Suponhamos que meu fixador esteja turvo. Nesse caso, o filme só ficará claro após dois minutos, em vez de 30 segundos. Não há problema: basta aumentar o tempo total de fixação de acordo com a regra do tempo de clarificação e, mesmo assim, obteremos um filme totalmente fixado.
Morte
Na época, depois de ler a "Coluna de Wollstein", decidi fazer isso. Ele escreveu
o seguinte:
[font=arial, helvetica, sans-seri
Fixação
Já escrevi artigos inteiros apenas sobre a fixação. Vou poupar-me de repetir as vantagens da fixação em dois banhos e recomendo-lhe aqui, mais uma vez, este método também para os seus negativos. As vantagens são
- [font=arial, helvetica, sans-seri uma fixação mais completa e
- [font=arial, helvetica, sans-seri melhor aproveitamento do banho.
Sempre me dei bem com isso e não vejo motivo para
não fazê-lo. Afinal, não se gasta mais fixador do que com o método simples.
Tandemfahren
É isso mesmo, hehe. Na verdade, você até gasta menos, como já disse (em termos de preço, isso não faz diferença, eu sei). O que me preocupa mais é o descarte e a segurança do fixador.
Quando todos os filmes saem de um banho praticamente “virgem”, só é preciso lavar sempre mais ou menos a mesma quantidade de prata dissolvida (ou seja, praticamente nenhuma, o que também é melhor para o meio ambiente).
Quanto menos variáveis, melhor a consistência do processo. O trabalho manual extra é realmente insignificante.
É claro que também dá para fazer de outra forma.
Atenciosamente, Frank
Urnes
A quantidade de prata que é lixiviada é sempre a mesma!
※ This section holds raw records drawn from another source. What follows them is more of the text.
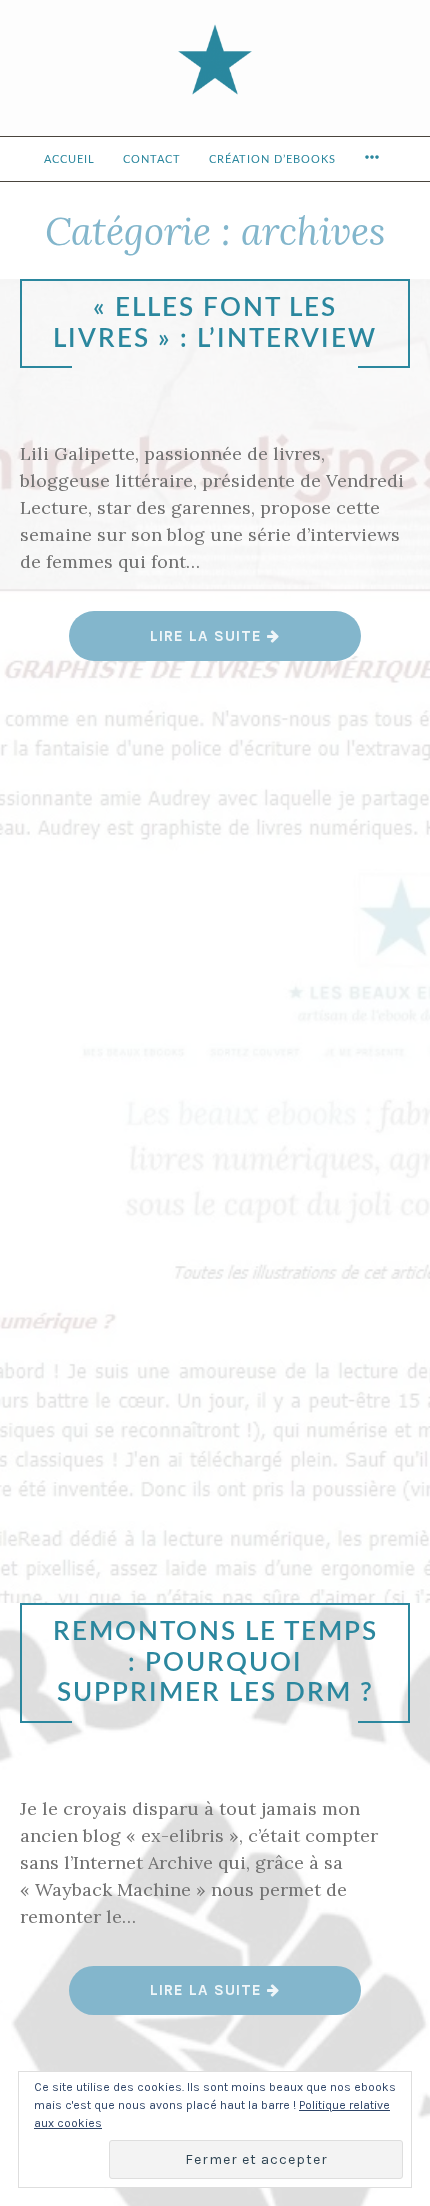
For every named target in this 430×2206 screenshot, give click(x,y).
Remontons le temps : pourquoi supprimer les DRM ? (215, 1662)
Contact (152, 159)
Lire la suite (215, 643)
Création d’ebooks (272, 159)
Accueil (69, 159)
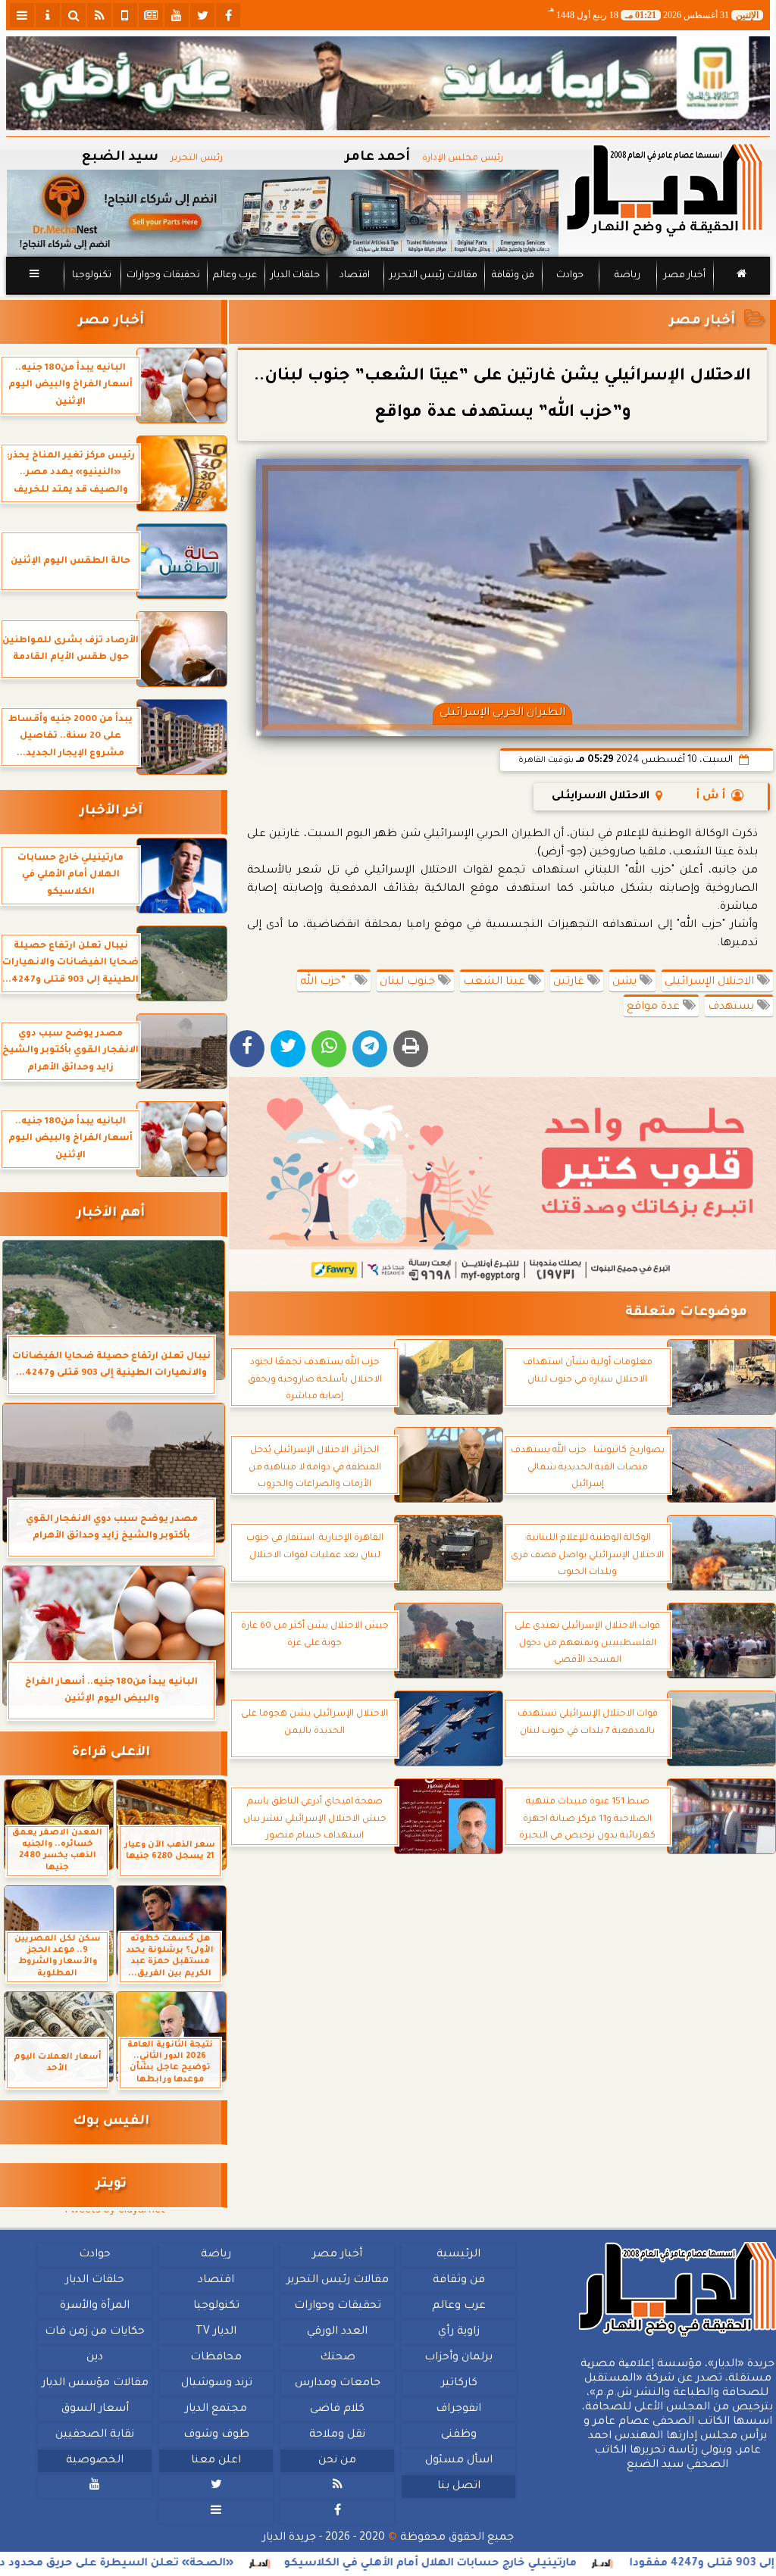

Não importa se o banho está novo ou velho. Apenas o volume do fixador usado muda, assim como a concentração de prata no fixador. Se você levar o material para o centro de reciclagem, pode valer a pena, já que, por aqui, quantidades acima de 5 litros são consideradas comerciais. Se você precipitar a prata antes, isso não importa.
Atenciosamente, Sven.
Tandemfahren
Eu mesmo encho o prata, sim. Não confio nem um pouco nos coletores de lixo, melhor esquecer isso.
Com mais prata na solução, vale mais a pena encher (eu sempre encho um galão de 10 litros).
Para encerrar de vez essa “porcaria de cerâmica”: a quantidade de prata a ser lavada não é constante, já que a maior parte fica no fixador.
E, com um segundo banho praticamente sem prata, a concentração, ao atingir o equilíbrio, fica próxima de zero tanto na película quanto no fixador. Era isso que eu queria dizer.